:: PROBLEM REQUIREMENTS ::
From the line containing "Image resolution: width=623" through the last line below, copy every line exactly, leaving out the pictures.

:: SUPPLIED MATERIAL ::
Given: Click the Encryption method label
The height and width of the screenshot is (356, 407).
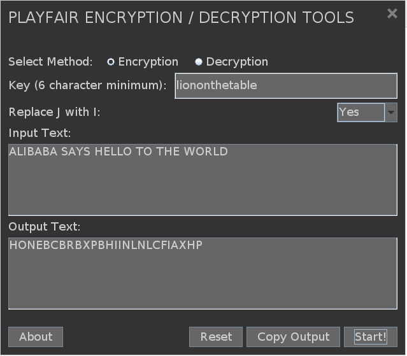Looking at the screenshot, I should (148, 62).
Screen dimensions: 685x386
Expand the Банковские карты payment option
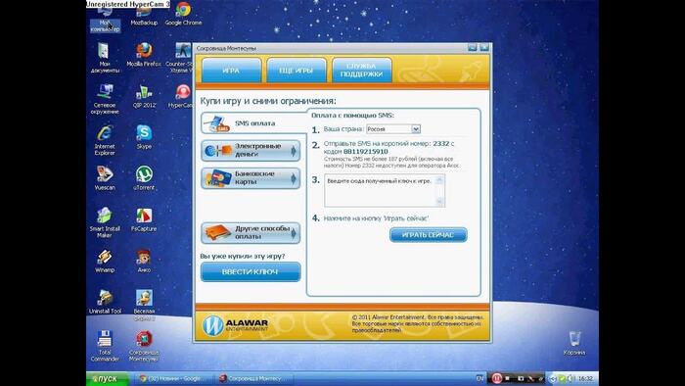point(251,178)
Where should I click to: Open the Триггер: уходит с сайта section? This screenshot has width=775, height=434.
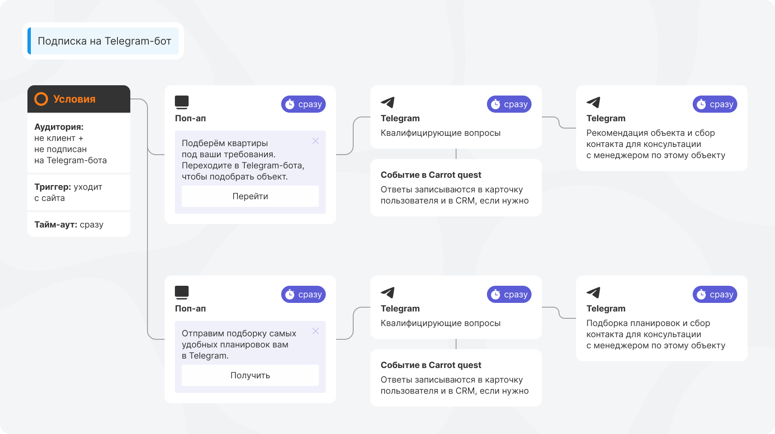tap(79, 192)
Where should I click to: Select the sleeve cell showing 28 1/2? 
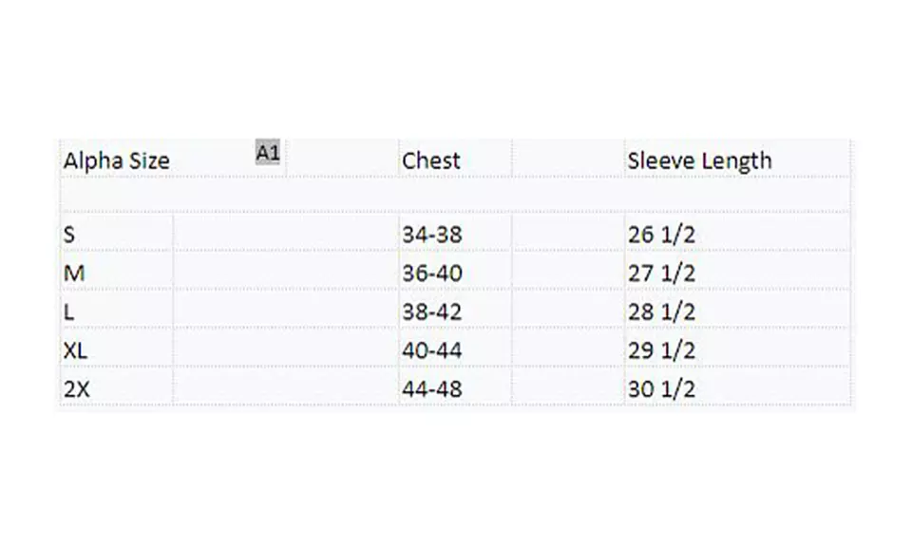[x=661, y=311]
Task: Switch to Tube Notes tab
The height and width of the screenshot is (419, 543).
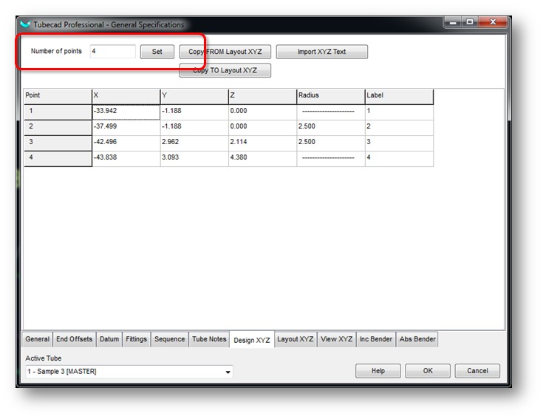Action: 209,339
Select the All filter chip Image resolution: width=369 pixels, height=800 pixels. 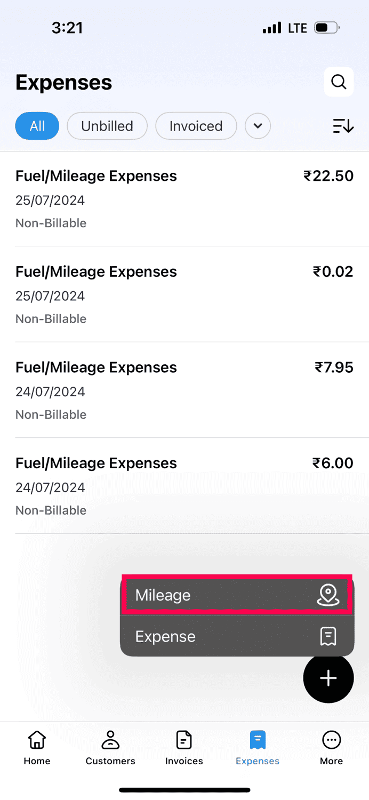click(x=37, y=126)
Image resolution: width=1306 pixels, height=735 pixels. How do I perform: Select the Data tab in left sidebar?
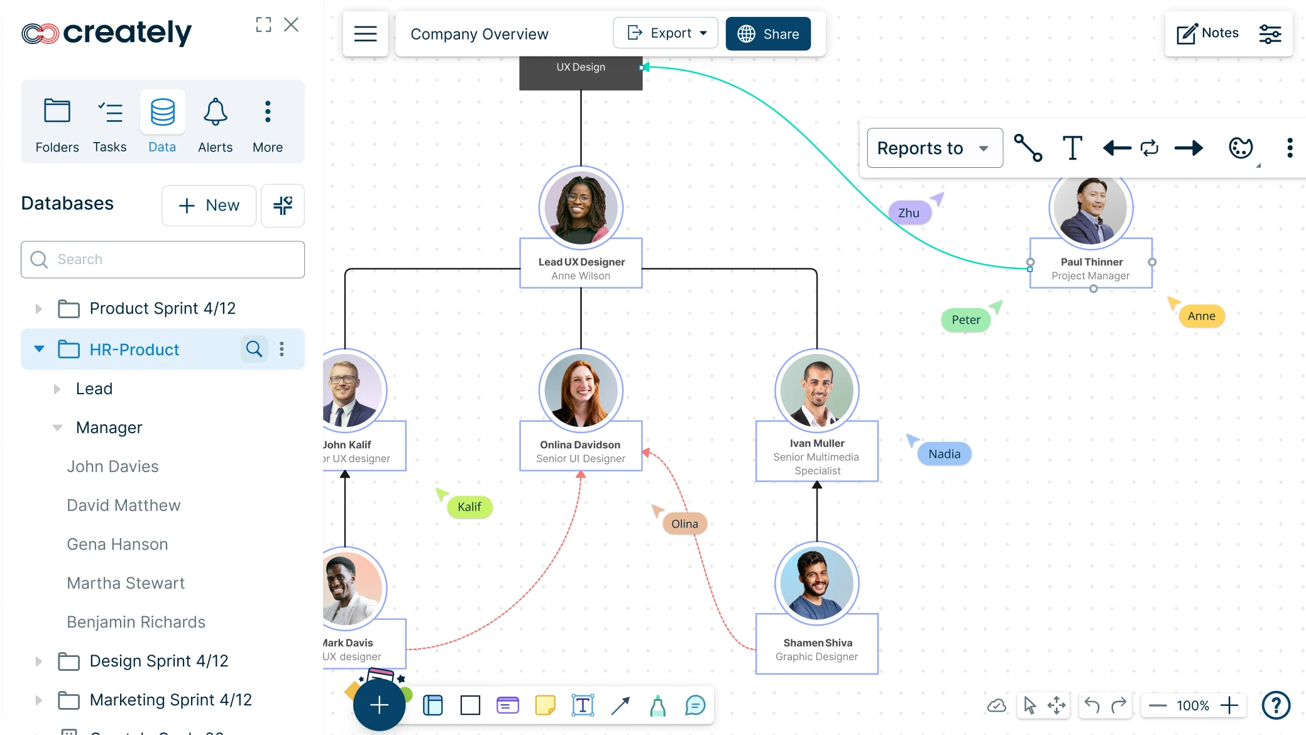[x=162, y=124]
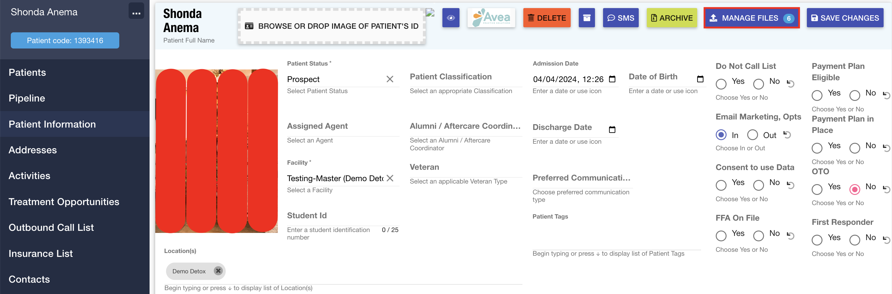892x294 pixels.
Task: Open Manage Files button
Action: pyautogui.click(x=751, y=18)
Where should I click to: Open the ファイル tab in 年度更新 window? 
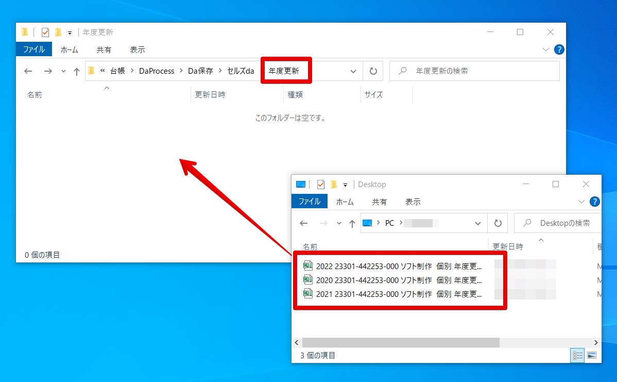pyautogui.click(x=34, y=49)
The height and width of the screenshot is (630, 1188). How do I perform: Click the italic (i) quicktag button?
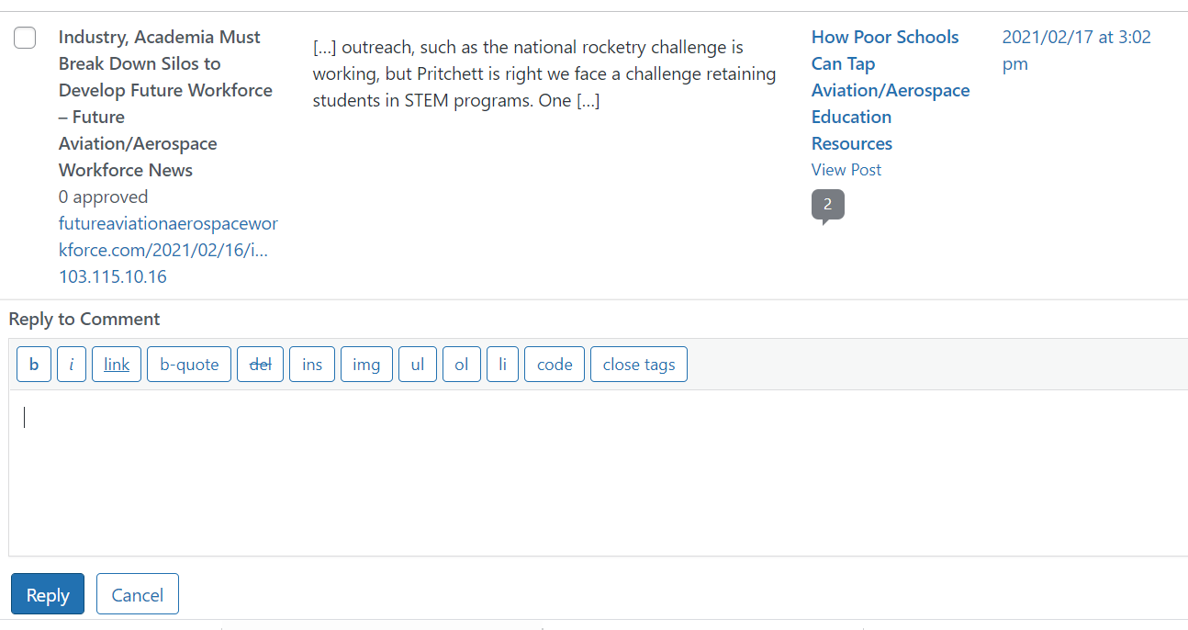pos(72,365)
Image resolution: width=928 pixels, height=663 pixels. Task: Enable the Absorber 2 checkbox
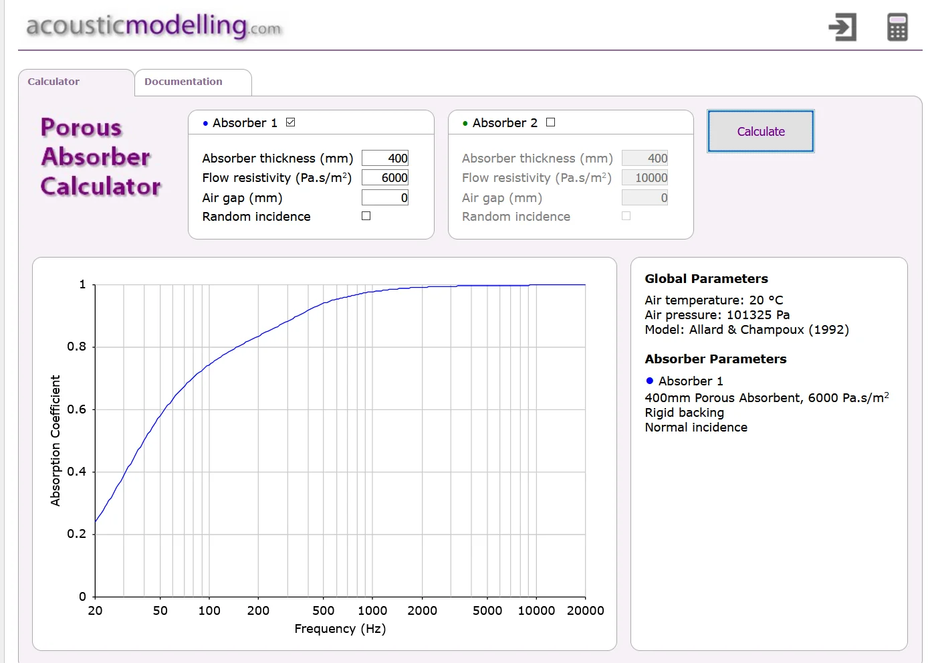coord(551,122)
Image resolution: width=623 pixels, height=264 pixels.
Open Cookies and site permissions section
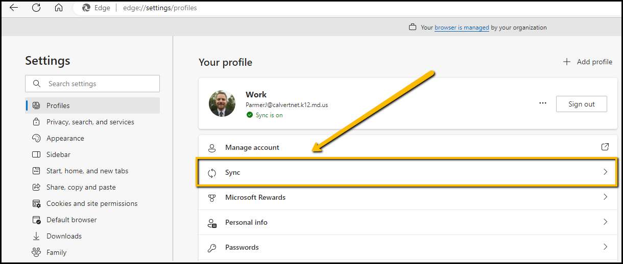(92, 203)
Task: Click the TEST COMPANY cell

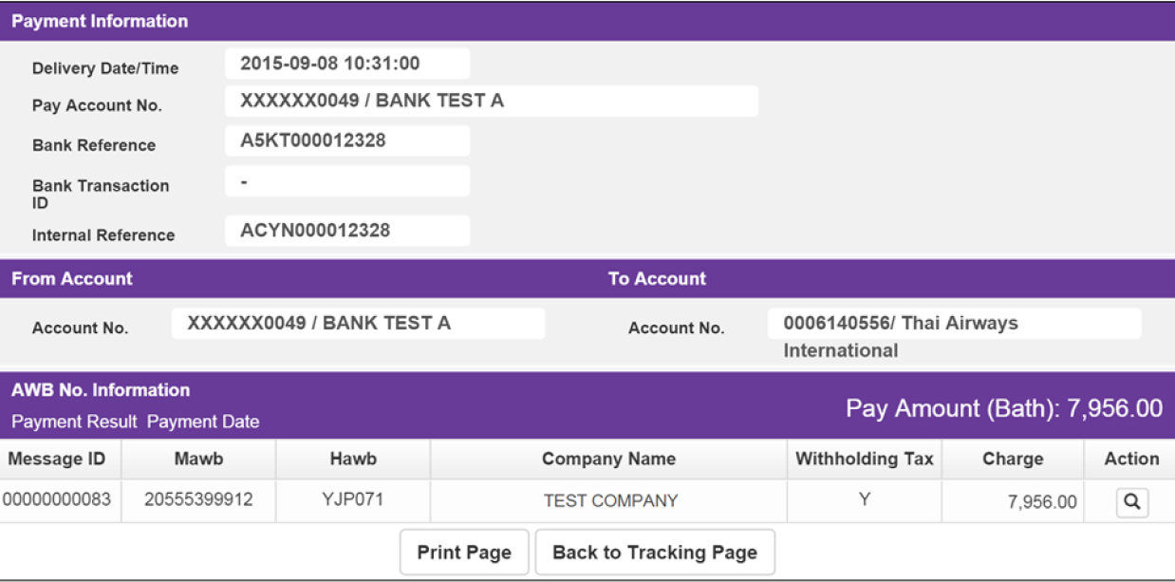Action: [x=610, y=501]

:: EXERCISE ANSWER ::
Image resolution: width=623 pixels, height=264 pixels.
Open Cookies and site permissions section
(92, 203)
Task: Click the TEST COMPANY cell

Action: [x=610, y=501]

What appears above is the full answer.